- Born: New York City, New York
- Education: Engineering degree in Miami University
- Occupation: Executive Director of the Indianapolis Airport Authority

= Mario Rodriguez (Indianapolis Airport Authority) =

Executive Director of the Indianapolis Airport Authority

Mario Rodriguez is an American director who currently serves as Executive Director of the Indianapolis Airport Authority.

== History ==
Mario Rodriguez, son of Cuban immigrants, was born in Brooklyn in New York City. He graduated from the University of Miami with a degree in engineering. Rodriguez served on Presidents Barack Obama, Joe Biden, and Donald Trump's DOT's Aviation Consumer Protection Advisory Committees. He also was a part of Federal Aviation Administration's Unmanned Aircraft System Beyond Visual Line-of Sight Aviation Rulemaking Committee, and on the ACI-NA's U.S. Policy Council. He helped develop a plan for the New Orleans Airport before Hurricane Katrina and received New Orleans City Council Proclamation. Rodriguez was part of Indiana Latino Institute (ILI) Board and a founder of the Hispanic Leadership Circle.

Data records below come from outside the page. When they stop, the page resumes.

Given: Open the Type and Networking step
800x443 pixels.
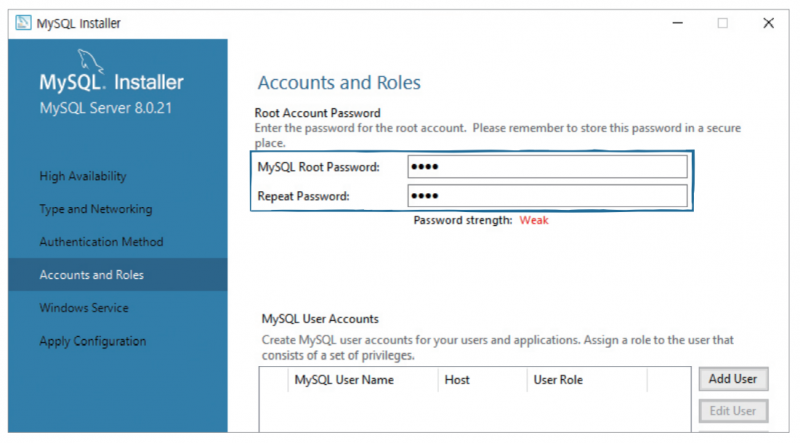Looking at the screenshot, I should click(x=96, y=209).
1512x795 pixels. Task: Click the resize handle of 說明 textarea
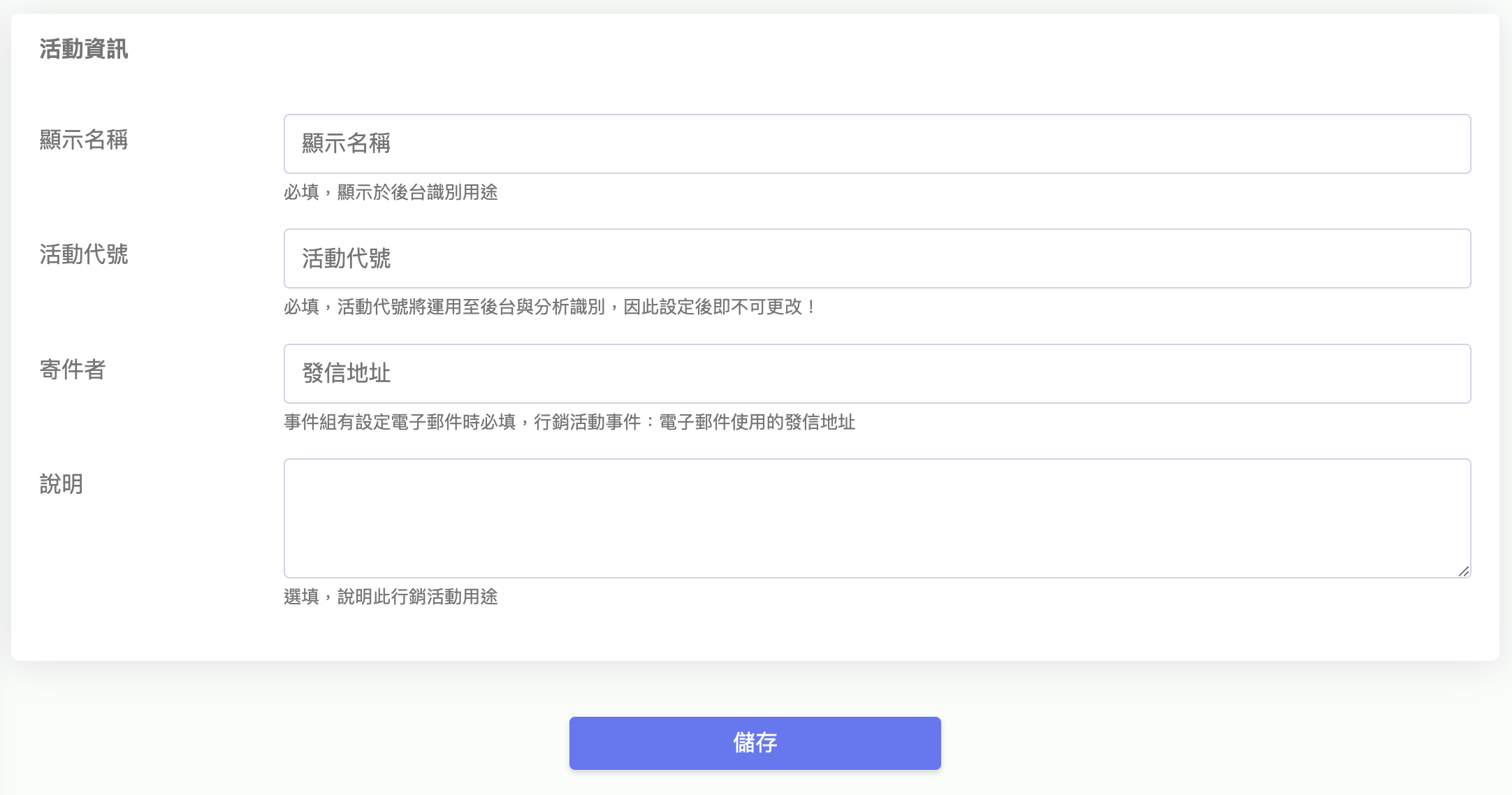[1463, 571]
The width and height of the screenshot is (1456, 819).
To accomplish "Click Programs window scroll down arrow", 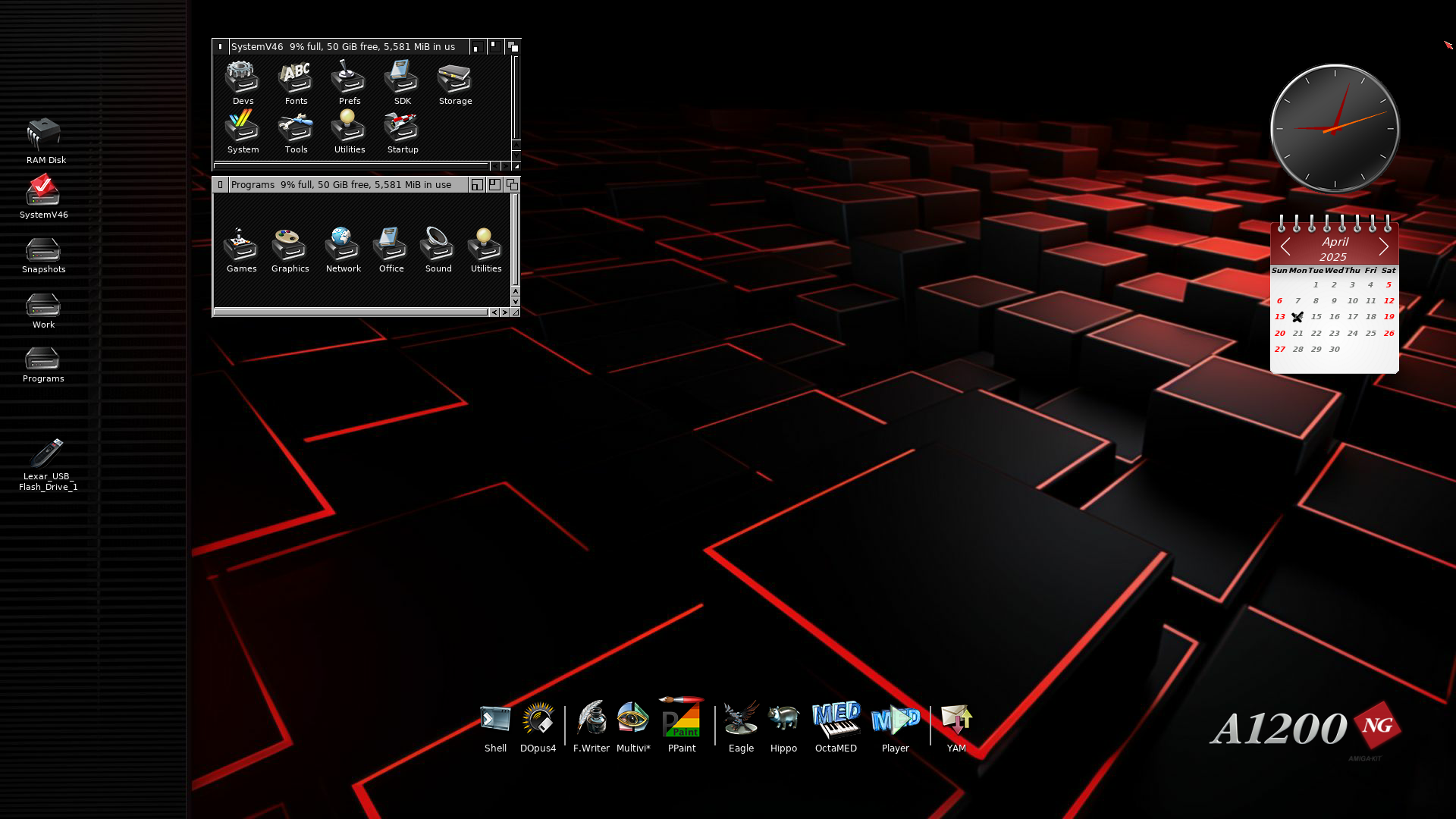I will (516, 302).
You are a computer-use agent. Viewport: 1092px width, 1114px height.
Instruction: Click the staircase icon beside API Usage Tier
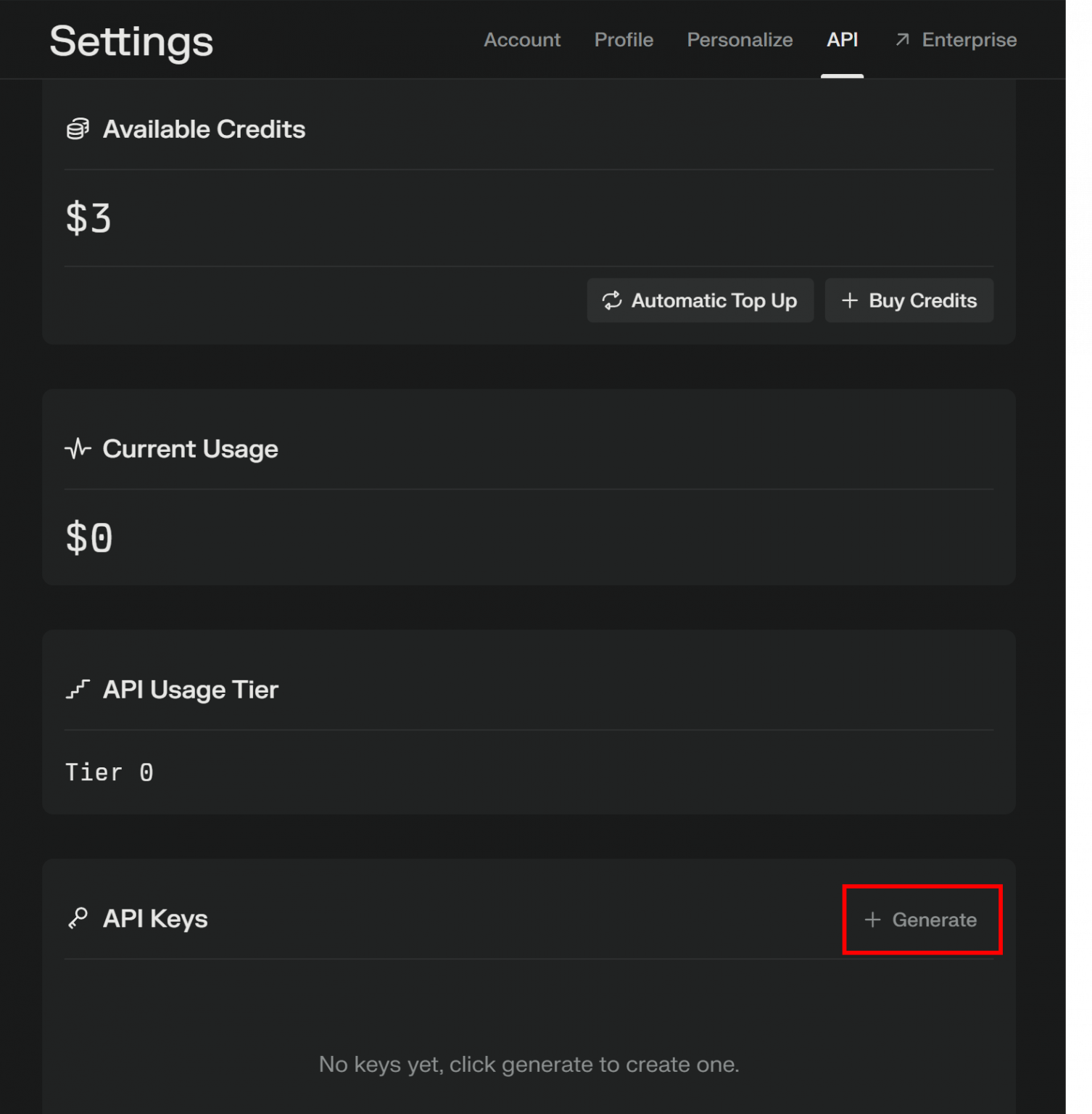point(78,689)
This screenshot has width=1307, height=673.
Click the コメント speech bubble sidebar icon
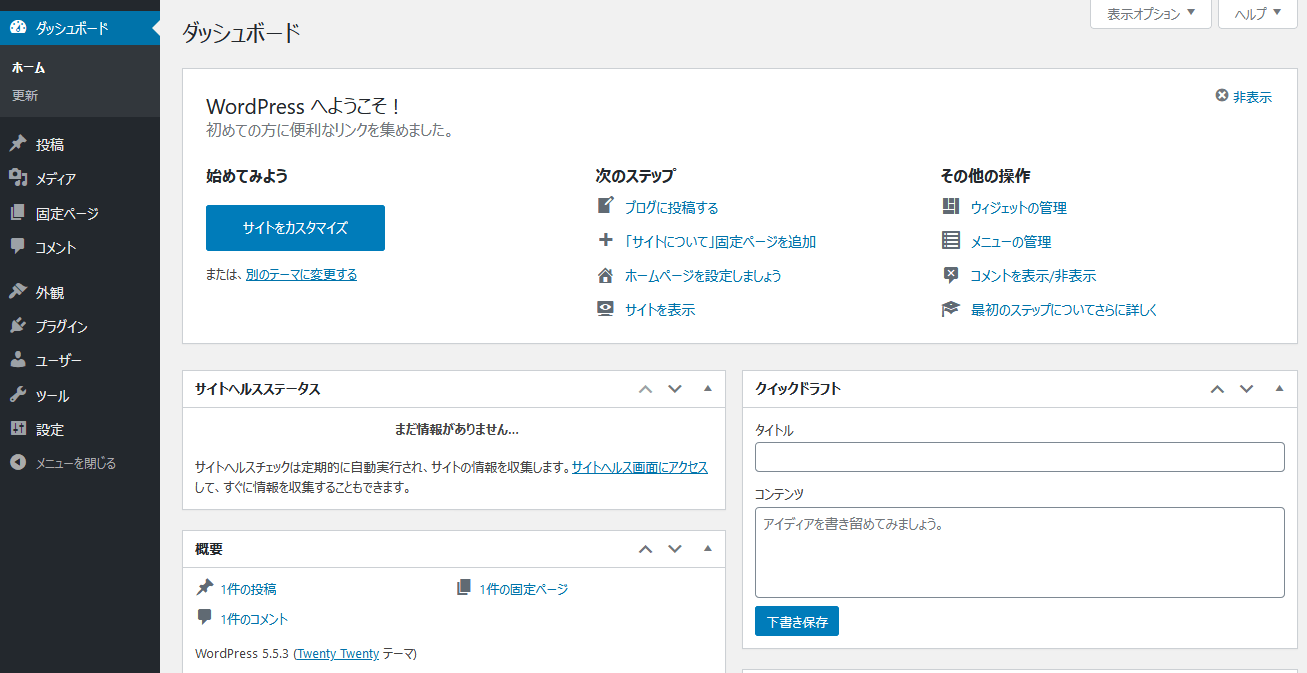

== Awards and recognition ==
In 2018, he was rewarded the Sagamore of the Wabash by Eric Holcomb. In 2019, he was rewarded a U.S. Congressional Recognition by André Carson. He received the 2021 Airports Council International – North America Excellence in Visionary Leadership Award. In 2023 Rodriguez was awarded Dynamic Leader of the Year by the Indiana Chamber of Commerce. He was set to receive the International Citizen of the Year in 2024.